◆ The task ◆
Copy the lines below word for word, starting with the first line and ending with the line that holds "pyautogui.click(x=220, y=231)". Include both of those lines and nothing after.

--- start Data shown ---

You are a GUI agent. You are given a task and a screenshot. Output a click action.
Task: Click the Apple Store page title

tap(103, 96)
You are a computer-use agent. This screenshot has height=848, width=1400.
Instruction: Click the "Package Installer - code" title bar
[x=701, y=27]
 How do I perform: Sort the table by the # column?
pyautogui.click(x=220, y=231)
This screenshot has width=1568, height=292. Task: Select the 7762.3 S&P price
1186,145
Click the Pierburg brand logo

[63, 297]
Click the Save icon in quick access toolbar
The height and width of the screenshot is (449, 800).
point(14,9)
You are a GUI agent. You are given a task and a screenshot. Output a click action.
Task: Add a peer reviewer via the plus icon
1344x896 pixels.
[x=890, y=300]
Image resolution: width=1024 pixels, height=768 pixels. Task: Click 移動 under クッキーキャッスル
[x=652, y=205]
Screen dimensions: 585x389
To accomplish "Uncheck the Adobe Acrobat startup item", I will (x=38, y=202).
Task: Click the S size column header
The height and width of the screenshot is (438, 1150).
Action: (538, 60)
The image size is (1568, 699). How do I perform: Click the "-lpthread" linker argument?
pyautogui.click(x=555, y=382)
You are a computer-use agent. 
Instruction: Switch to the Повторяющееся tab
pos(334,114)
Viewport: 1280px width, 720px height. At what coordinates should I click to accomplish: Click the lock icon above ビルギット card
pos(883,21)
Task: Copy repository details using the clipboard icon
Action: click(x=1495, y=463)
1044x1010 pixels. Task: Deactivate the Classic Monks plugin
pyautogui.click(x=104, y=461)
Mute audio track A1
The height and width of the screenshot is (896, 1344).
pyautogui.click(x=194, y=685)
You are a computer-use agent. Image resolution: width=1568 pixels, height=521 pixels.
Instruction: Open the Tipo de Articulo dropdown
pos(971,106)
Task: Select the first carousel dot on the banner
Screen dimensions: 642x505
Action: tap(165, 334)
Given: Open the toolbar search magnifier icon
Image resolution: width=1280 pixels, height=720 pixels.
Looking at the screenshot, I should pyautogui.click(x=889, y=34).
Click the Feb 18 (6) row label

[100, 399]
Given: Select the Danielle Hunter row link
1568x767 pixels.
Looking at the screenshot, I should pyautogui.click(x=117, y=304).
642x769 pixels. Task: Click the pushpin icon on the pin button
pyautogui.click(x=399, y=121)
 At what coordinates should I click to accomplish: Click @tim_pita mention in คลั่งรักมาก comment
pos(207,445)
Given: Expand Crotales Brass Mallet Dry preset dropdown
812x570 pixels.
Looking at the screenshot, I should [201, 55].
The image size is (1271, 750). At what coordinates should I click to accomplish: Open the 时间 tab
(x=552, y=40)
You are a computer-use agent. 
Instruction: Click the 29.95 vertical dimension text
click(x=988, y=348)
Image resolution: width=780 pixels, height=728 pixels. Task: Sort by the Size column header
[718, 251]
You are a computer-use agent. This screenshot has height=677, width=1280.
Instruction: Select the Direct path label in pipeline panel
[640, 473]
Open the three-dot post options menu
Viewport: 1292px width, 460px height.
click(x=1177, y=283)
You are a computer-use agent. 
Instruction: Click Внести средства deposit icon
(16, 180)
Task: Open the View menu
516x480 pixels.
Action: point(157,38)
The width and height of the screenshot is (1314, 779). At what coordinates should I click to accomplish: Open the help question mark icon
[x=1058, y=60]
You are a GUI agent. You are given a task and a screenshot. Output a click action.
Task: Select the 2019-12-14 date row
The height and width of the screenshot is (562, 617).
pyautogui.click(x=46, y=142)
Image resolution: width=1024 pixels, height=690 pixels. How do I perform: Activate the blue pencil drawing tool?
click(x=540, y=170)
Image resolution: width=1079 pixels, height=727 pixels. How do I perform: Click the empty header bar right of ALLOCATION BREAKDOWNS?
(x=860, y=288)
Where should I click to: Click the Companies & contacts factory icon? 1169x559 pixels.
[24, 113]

--- end Data shown ---

◆ In response ◆
You are a GUI agent. You are given a task and a screenshot. Output a click action.
Task: Click the Apple Store page title

tap(103, 96)
You are a computer-use agent. This screenshot has height=848, width=1400.
Instruction: Click the "Package Installer - code" title bar
[x=701, y=27]
 How do I perform: Sort the table by the # column?
pyautogui.click(x=220, y=231)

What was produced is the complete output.